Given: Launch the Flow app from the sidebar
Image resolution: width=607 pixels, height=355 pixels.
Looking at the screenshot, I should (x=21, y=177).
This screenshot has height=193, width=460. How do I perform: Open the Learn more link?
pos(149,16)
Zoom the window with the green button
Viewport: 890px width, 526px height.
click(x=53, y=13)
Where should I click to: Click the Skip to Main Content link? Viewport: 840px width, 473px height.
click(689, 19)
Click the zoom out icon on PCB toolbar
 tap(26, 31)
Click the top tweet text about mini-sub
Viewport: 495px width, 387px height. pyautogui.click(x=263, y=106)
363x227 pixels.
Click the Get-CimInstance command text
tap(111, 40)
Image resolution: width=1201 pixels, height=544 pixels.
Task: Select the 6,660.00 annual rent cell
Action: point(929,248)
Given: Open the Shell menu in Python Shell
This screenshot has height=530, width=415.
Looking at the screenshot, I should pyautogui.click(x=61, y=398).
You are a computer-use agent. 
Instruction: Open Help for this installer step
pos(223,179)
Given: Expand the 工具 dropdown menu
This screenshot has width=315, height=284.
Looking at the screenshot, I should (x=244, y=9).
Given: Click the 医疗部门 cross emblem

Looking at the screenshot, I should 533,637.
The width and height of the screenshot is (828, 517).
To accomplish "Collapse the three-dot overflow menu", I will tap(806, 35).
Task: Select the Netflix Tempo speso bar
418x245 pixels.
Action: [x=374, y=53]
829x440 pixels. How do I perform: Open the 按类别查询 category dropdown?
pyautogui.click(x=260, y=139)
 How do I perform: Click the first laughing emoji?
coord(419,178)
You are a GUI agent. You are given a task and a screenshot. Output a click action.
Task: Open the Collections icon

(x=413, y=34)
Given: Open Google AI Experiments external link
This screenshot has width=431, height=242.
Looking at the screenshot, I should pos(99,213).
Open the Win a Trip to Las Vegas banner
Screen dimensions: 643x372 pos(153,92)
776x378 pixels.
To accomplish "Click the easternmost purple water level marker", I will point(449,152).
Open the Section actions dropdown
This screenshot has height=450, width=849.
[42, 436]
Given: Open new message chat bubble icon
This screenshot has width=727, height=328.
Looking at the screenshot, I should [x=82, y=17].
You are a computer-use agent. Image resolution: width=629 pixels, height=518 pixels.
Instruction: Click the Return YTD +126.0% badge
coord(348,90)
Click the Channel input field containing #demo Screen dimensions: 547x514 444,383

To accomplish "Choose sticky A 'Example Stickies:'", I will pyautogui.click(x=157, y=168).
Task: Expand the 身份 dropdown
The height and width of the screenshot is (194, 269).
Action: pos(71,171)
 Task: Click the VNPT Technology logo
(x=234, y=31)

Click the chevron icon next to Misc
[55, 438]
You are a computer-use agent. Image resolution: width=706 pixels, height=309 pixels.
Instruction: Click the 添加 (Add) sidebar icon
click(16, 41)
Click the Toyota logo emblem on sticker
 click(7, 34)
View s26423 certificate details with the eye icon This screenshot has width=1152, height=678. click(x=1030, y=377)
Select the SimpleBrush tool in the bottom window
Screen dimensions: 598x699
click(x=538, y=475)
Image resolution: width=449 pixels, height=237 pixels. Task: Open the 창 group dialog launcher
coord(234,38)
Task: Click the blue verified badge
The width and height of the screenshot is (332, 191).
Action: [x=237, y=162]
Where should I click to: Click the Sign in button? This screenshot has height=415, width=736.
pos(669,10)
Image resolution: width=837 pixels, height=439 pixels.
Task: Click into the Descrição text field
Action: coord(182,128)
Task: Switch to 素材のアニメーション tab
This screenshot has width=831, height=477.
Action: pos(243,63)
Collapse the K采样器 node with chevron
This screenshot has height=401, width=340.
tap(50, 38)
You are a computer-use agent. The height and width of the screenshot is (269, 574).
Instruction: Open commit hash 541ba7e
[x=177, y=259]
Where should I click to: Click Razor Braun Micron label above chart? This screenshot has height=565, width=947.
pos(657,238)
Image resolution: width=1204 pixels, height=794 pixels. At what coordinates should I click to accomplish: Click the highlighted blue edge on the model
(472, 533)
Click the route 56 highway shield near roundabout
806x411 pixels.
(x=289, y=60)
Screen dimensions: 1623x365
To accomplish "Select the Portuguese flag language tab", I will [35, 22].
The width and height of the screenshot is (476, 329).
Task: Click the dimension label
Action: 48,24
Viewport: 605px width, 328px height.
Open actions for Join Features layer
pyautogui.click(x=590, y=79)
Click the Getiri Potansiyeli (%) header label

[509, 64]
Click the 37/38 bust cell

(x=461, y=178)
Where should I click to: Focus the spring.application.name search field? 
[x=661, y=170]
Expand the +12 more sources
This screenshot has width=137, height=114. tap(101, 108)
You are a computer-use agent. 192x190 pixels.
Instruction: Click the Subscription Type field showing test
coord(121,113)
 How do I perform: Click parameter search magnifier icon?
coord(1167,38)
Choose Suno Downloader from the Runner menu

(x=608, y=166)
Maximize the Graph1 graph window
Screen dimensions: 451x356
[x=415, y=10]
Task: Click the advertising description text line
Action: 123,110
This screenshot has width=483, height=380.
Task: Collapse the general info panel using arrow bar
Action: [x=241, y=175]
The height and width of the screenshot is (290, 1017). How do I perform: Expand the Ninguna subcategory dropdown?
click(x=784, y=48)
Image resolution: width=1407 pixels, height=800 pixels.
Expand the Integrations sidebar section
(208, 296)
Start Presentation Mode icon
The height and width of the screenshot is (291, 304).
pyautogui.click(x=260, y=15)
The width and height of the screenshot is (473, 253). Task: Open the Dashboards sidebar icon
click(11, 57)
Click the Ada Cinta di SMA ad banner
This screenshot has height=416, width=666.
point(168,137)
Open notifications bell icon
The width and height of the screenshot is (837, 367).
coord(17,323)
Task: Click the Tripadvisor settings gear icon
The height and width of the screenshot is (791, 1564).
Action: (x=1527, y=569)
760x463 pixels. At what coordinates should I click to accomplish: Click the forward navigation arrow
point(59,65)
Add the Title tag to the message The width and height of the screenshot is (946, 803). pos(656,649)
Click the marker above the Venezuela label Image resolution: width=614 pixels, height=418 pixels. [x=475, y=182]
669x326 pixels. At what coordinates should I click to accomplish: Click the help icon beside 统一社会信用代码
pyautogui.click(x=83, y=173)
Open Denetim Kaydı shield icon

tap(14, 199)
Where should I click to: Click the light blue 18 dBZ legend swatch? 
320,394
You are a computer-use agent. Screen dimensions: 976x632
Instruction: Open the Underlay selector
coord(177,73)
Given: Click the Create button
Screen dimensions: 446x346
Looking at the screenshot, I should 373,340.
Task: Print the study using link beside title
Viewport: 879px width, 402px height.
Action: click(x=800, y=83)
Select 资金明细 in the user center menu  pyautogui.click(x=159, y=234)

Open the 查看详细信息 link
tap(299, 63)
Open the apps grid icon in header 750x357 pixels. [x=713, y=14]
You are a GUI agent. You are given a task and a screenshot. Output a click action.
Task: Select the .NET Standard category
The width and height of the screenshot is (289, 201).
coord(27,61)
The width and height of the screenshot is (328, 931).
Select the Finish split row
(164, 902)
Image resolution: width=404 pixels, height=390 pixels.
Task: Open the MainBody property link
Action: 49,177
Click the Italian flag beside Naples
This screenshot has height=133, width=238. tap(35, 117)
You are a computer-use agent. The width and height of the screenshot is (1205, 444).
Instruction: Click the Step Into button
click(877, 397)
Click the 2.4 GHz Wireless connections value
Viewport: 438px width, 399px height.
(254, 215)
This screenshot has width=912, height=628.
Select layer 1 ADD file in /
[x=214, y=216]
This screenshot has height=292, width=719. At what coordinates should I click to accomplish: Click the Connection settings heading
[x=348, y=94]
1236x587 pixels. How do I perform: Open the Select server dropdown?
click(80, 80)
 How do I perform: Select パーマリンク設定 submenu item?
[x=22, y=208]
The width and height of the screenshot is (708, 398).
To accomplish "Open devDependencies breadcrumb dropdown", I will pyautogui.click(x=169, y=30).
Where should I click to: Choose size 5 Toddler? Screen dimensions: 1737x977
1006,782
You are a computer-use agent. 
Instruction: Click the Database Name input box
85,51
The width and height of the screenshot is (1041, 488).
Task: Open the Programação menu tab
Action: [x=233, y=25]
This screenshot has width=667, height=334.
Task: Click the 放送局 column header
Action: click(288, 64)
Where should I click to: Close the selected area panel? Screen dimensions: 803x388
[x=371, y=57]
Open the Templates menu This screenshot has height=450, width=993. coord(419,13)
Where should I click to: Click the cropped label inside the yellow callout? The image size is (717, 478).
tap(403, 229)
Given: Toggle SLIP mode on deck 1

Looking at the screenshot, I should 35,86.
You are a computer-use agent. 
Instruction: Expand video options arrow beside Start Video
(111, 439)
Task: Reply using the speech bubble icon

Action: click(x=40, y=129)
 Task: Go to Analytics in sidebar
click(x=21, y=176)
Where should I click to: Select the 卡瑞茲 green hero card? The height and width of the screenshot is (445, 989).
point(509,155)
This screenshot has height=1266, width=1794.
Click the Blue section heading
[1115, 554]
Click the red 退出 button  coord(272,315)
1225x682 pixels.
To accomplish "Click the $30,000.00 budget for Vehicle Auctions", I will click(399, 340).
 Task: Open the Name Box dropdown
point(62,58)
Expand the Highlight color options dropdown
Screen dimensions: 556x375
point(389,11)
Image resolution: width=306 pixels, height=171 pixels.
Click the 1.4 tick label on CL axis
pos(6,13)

—————

TASK ITEM>
Using the word "agent" as the filter, copy each matching line from the material.

ANSWER SECTION>
You are a computer-use agent. 
You are a GUI agent. You are given a task and a screenshot. Output a click action.
You are a computer-use agent. Image resolution: width=629 pixels, height=518 pixels.
You are a computer-use agent. Image resolution: width=706 pixels, height=309 pixels.
You are a computer-use agent. The height and width of the screenshot is (269, 574).
You are a computer-use agent. 192x190 pixels.
You are a computer-use agent. Screen dimensions: 976x632
You are a GUI agent. You are given a task and a screenshot. Output a click action.
You are a computer-use agent. The width and height of the screenshot is (1205, 444).
You are a computer-use agent. 
You are a computer-use agent. 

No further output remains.